**Source document**
Ideally, if you have time, you can put the dough straight into the fridge for another 24 hours of cold fermentation.
Traditional Method (optional)
The traditional method isn’t much different to the one above, just quicker and messier.
You start by mixing the ingredients together in a bowl then kneading the wet dough ball on a floured countertop for about 10 minutes. When the dough is silky and smooth, place it back in a covered container for 2 hours or until it increases in size. How fast and how much the dough expands will depend on the potency of your yeast and the temperature of your kitchen.
When the dough has risen, divide it up into individual pizza dough balls. This recipe will create one (1) 500 gram batch of pizza dough which you can divide in half for two (2) 250 gram balls . I find 250 grams is perfect for most styles of pizza and fits easily into most home ovens. But feel free to change the math on the recipe to make bigger or smaller dough balls.
Tip: This pizza dough is extremely wet and will be difficult to knead by hand. This is why I prefer the no-knead method of letting the dough sit overnight. If you do knead by hand, be sure to very lightly oil your hands, or use a dough scraper to stretch and fold the dough onto itself. Be sparing with table flour as well or it will absorb and dehydrate the dough.
How To Proof 70% Hydration Pizza Dough
After you’ve mixed your pizza dough and let it rest until the gluten is fully developed, it’s time for the most important step: proofing. Proofing is the final stage just before you actually stretch the dough into a pizza and bake it.
To proof the dough, you first need to divide the dough into individual portions and form them into a tight balls. You’ll then place the dough balls into sealed plastic containers and let them proof at room temperature until the dough is fully relaxed and full of air. If you’re following my recipe, this will take about 6-7 hours. If that’s too long for you to wait, you can always add more yeast to the original recipe. More yeast generally means less time proofing, but it won’t taste as good as using minimal yeast like I do.
For more information, just follow my tutorial on balling and proofing pizza dough.
How to Handle & Stretch A 70% Hydration Pizza Dough
Making a recipe is easy: just mix the ingredients together and wait. But actually using a pizza dough with this much hydration is the challenging part.
That said, working with high hydration pizza dough is super simple if you know what you’re doing. It helps to use lots of semolina flour on the surface where you’re working. I also like to give my proofed dough balls a “flour bath” before stretching, which basically just means covering all sides with flour to prevent sticking.
In terms of stretching, you just want to be very gentle compared to working with a regular low hydration pizza dough. I recommend gently pressing from the middle of the dough outwards to push the air into the outer crust. You can then gently stretch the dough over your knuckles until it’s the right size.
For a full set of instructions on how to do this, you can refer to my full tutorial (including video) on stretching high hydration pizza dough here.
What Flour To Use For 70% Hydration Pizza Dough
You can use any kind of flour you want to make a good pizza dough, as long as it contains gluten. That said, I prefer to use a high-quality 00 flour because its high protein content extra fine milling gives you a strong dough with a delicate texture. This is the essence of Neapolitan style pizza crust.
You can find a full list of which flours I prefer when making pizza here.
But not everyone has access (or the budget) for expensive 00 flour. In those cases, I recommend using bread flour or a mix of bread flour and All-Purpose flour. Bread flour is high in protein and gluten, which is necessary for a strong and bubbly crust. All-purpose can work as well, but the dough will be weaker because of its lower protein content. This is why I recommend mixing all-purpose with bread flour if you have it.

**Extracted information**
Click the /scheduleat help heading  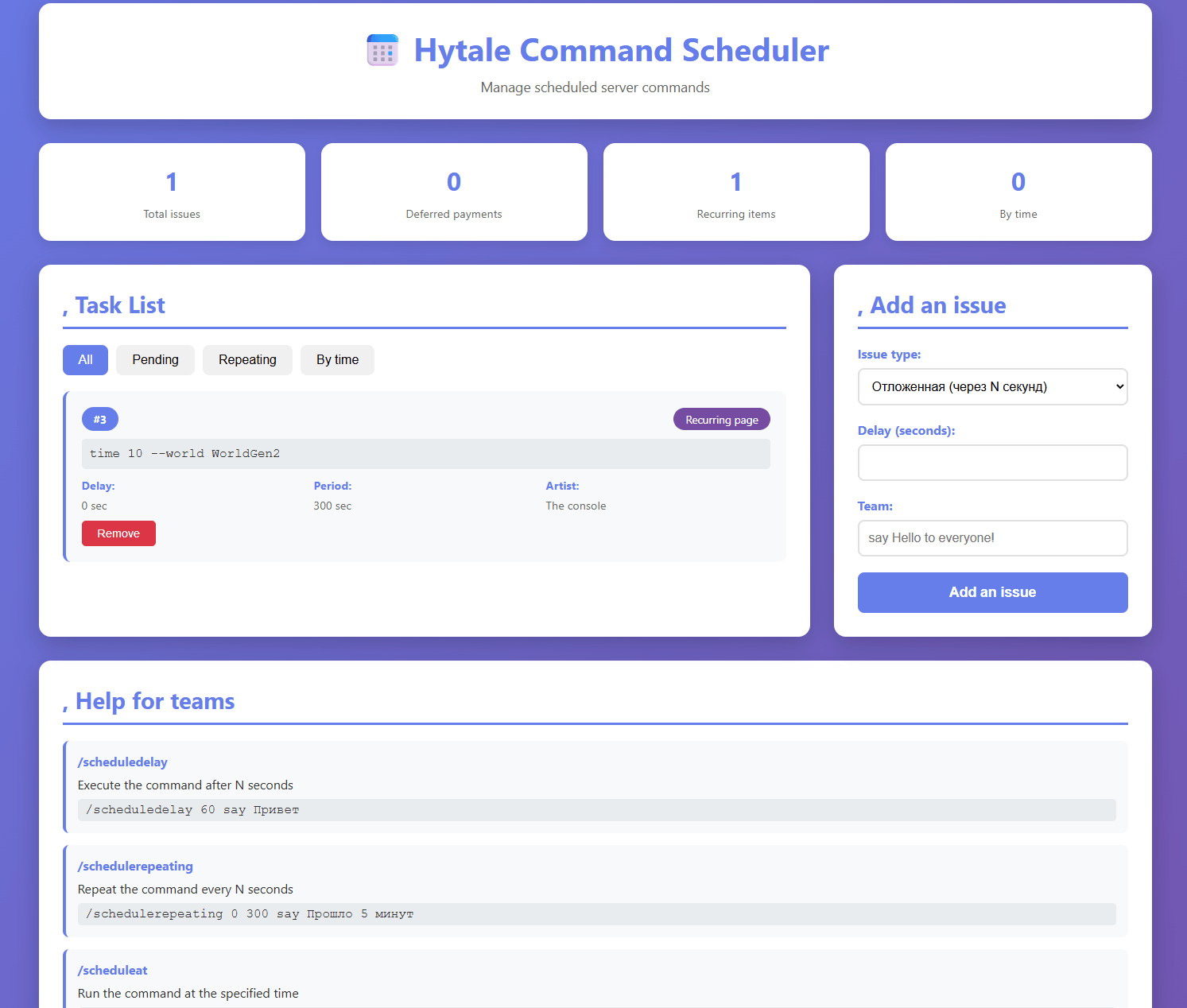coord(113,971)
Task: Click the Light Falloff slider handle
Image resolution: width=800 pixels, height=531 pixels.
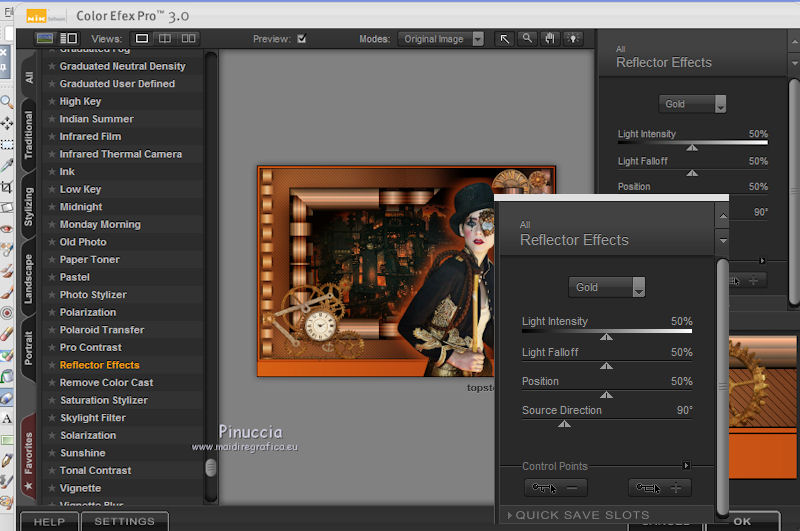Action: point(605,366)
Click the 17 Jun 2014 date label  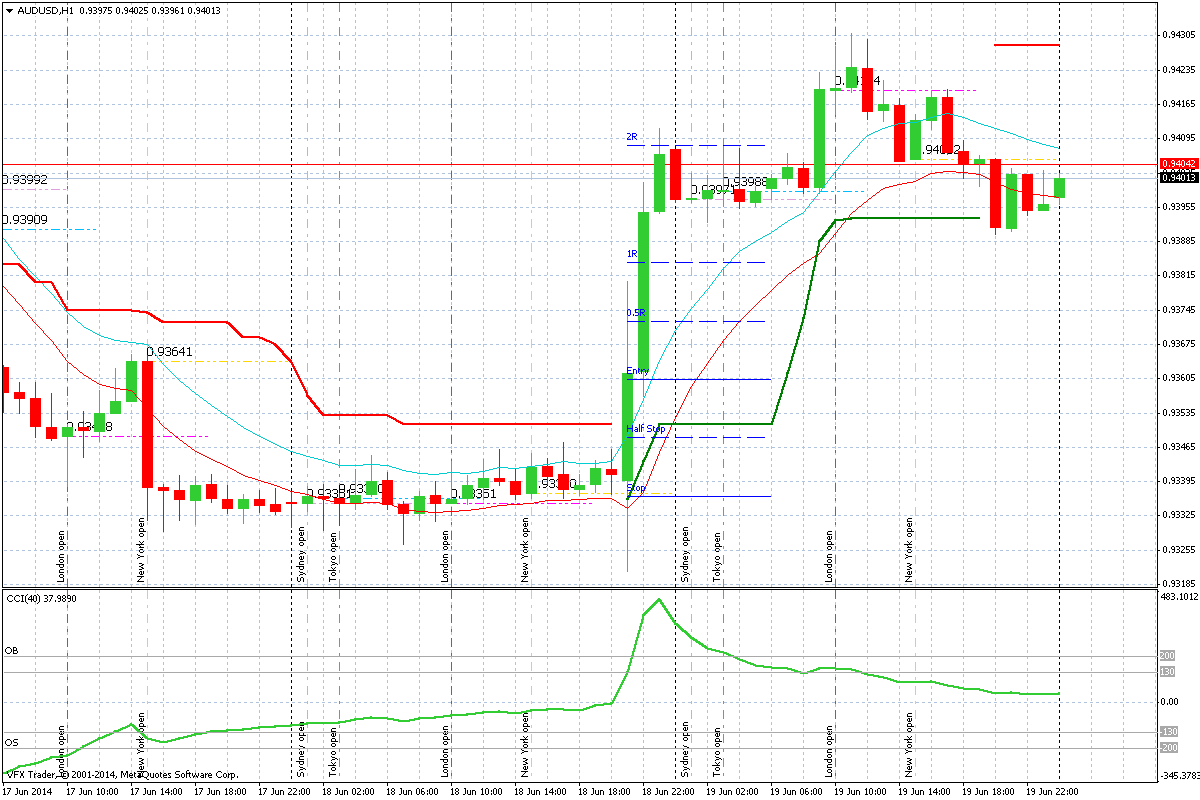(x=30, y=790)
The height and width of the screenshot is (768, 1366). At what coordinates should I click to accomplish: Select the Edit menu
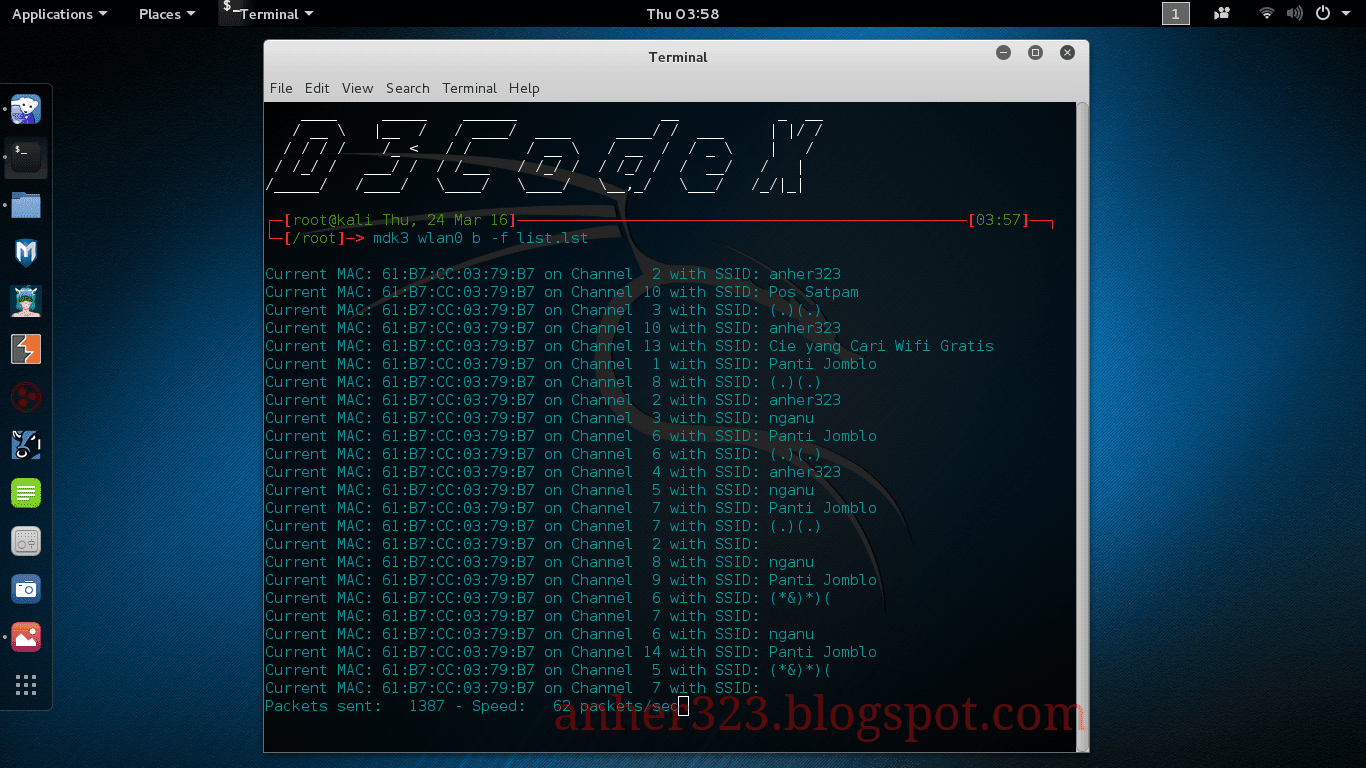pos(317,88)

**Problem description**
Answer these questions using the pizza dough text:
1. How long does the traditional method have you knead the dough on a floured countertop?
2. How long does proofing at room temperature take with the author's recipe?
3. What flour does the pizza dough text suggest using generously on the work surface?
The listing has no connection to the pizza dough text.

**Output for this task**
1. About 10 minutes.
2. About 6-7 hours.
3. Semolina flour.